Stored data entries:
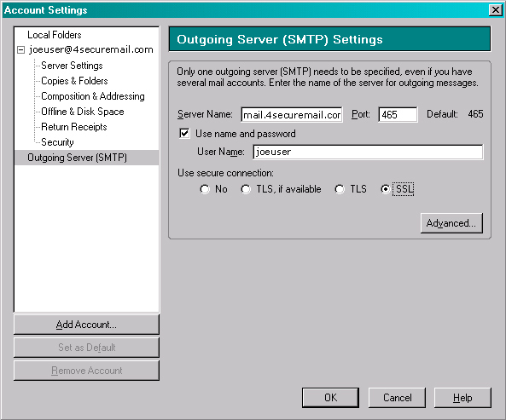Choose the TLS radio option

coord(340,189)
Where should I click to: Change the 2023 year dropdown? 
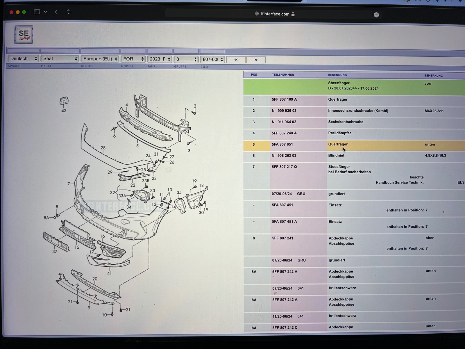coord(160,59)
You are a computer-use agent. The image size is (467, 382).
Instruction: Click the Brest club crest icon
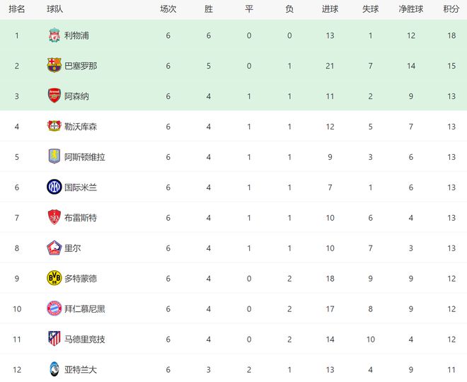pos(54,217)
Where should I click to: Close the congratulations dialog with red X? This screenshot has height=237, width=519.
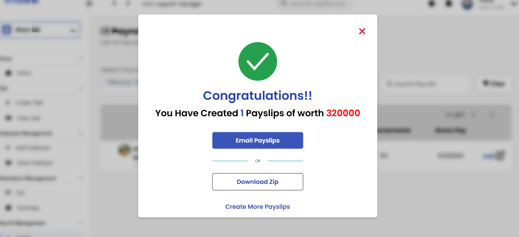click(362, 31)
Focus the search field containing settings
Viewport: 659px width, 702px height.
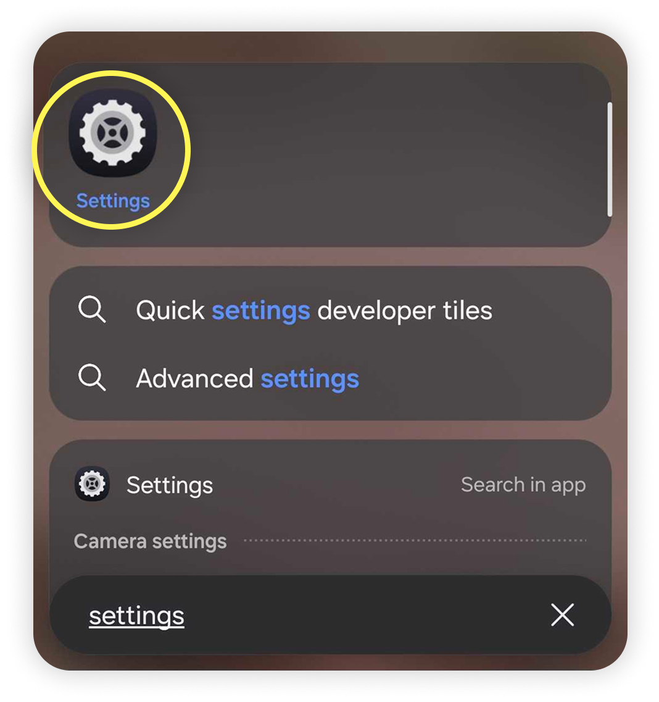(330, 615)
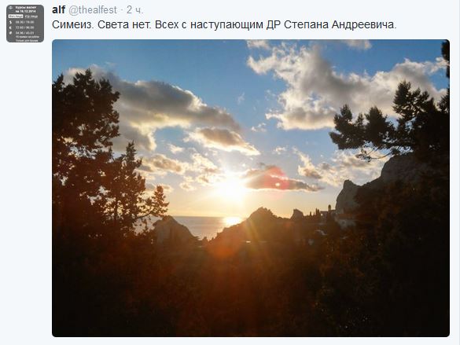The image size is (460, 345).
Task: Click the third currency symbol in avatar
Action: point(10,33)

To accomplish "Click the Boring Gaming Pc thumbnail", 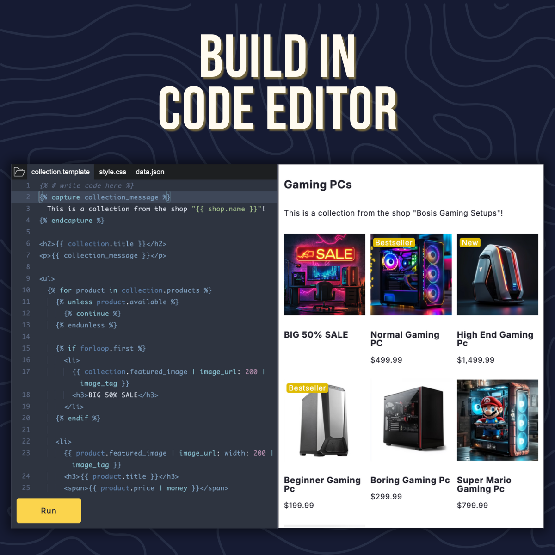I will coord(411,420).
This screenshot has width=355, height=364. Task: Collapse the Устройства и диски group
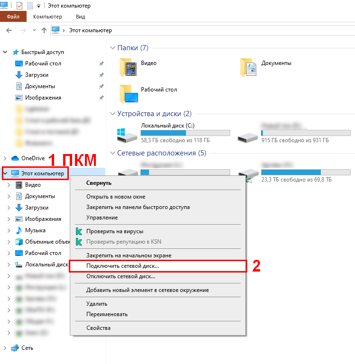tap(112, 114)
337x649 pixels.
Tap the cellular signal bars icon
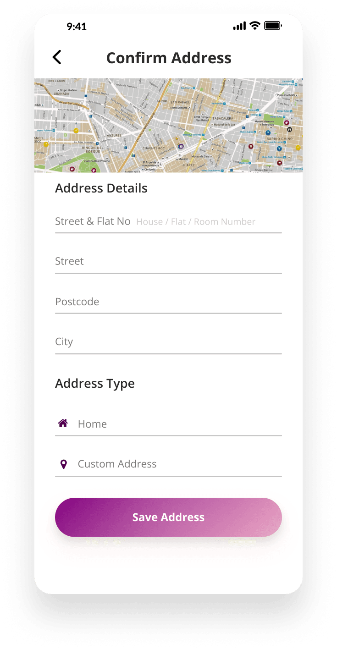pyautogui.click(x=239, y=26)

* **ASSIGNMENT**
The copy should hold exactly the lines above from the one with "Where should I click to: Close" through the one with "Focus the search field containing settings", both ends counted, and no pictures at all.

* **YOUR RESPONSE**
Where should I click to: Close the congratulations dialog with red X? This screenshot has height=237, width=519.
click(362, 31)
Focus the search field containing settings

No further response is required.